Ex-wife, friend ask for leniency

An Evans City man was sentenced Wednesday to a minimum of 4 years in prison for assaulting a young girl multiple times between April 2006 and Mother's Day 2007.

Michael McMillen, 41, was convicted March 18 of assaulting the girl, now 15, and he will have to register his address with state police for the rest of his life.

McMillen's sentence, based on a verdict of guilt to eight crimes, including aggravated indecent assault and statutory sexual assault, carries a maximum penalty of 8 years in prison, with eligibility for parole after 4.

He also was ordered to pay $17,926 in restitution to the victim and serve 120 months of probation upon his release from prison.

The sentence was imposed by Butler County Judge William Shaffer.

McMillen's ex-wife and a family friend asked the judge for leniency before sentencing.

"We have a 14-year-old daughter and a 9-year-old son, and I have never witnessed him, in any regard, have any problems with our children," said Candace Schultz, McMillen's ex-wife.

"He opened his home to children, helping to keep them out of trouble, and that probably worked against him in this instance."

Terry Keasey, who said she has known McMillen since the two were in elementary school, said McMillen treats children with the utmost respect, never being callous or unfair.

"I have trusted him with my children, and I would do so again," she said.

Neither McMillen nor the girl, who wrote a victim impact statement not read at sentencing, spoke in court Wednesday.

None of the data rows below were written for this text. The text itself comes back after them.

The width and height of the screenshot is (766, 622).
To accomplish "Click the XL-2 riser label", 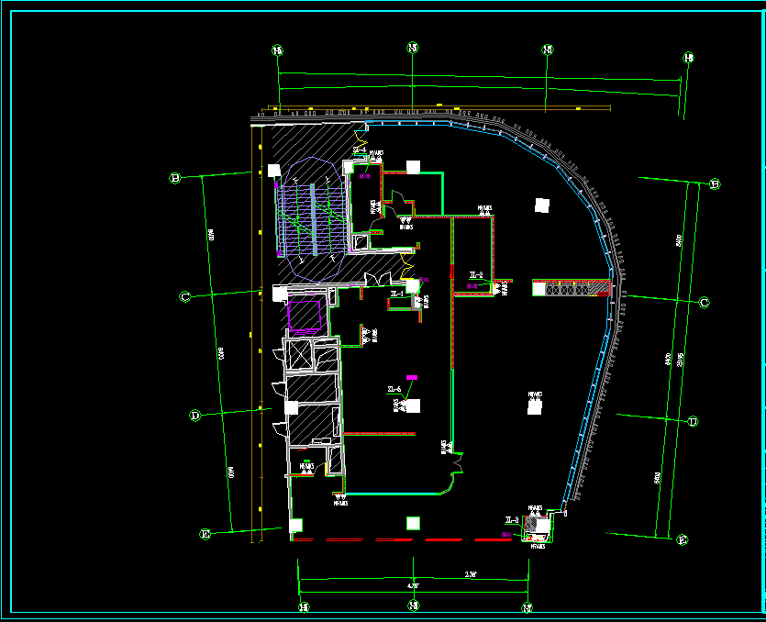I will 475,275.
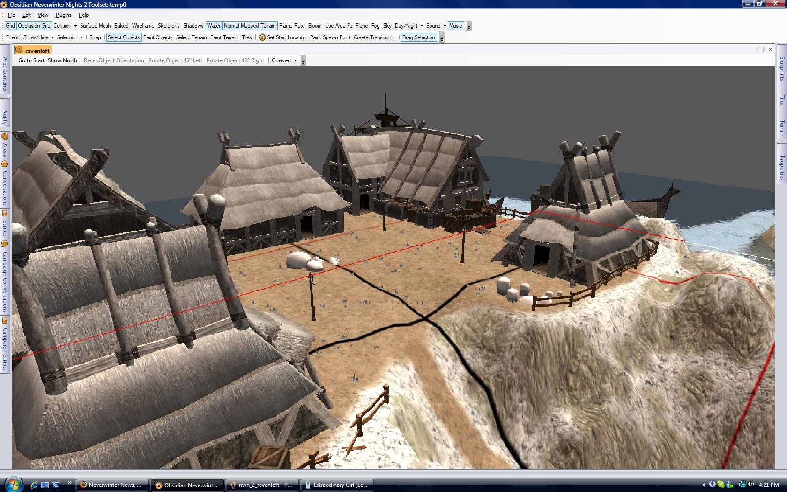
Task: Click the Go to Start button
Action: 31,60
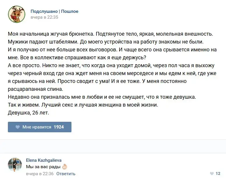The image size is (226, 179).
Task: Click the 1924 likes counter
Action: point(59,127)
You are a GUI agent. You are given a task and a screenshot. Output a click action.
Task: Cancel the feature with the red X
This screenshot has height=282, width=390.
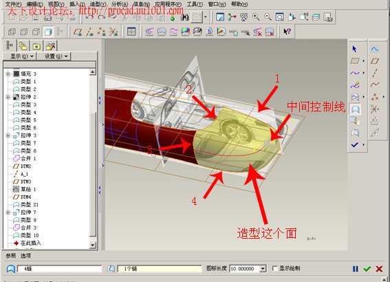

During McMillen's trial, the victim told the jury she initially met McMillen when she accompanied her older sister to meet his niece at his apartment. The girl said she returned to McMillen's apartment numerous times with her sister and spent time with McMillen's daughter.

The assaults, the girl said, began one night when she had her clothes on and after the defendant drank too much beer.

The girl also is the alleged victim in a similar, but unrelated case against a different defendant still pending in Beaver County.

McMillen, who acted as his own attorney during the trial, presented as witnesses other teens and adults who claimed to be in his home at the time of the assaults.

He argued the small size of his apartment coupled with the number of people there made it impossible the assaults could have occurred without someone seeing or hearing them.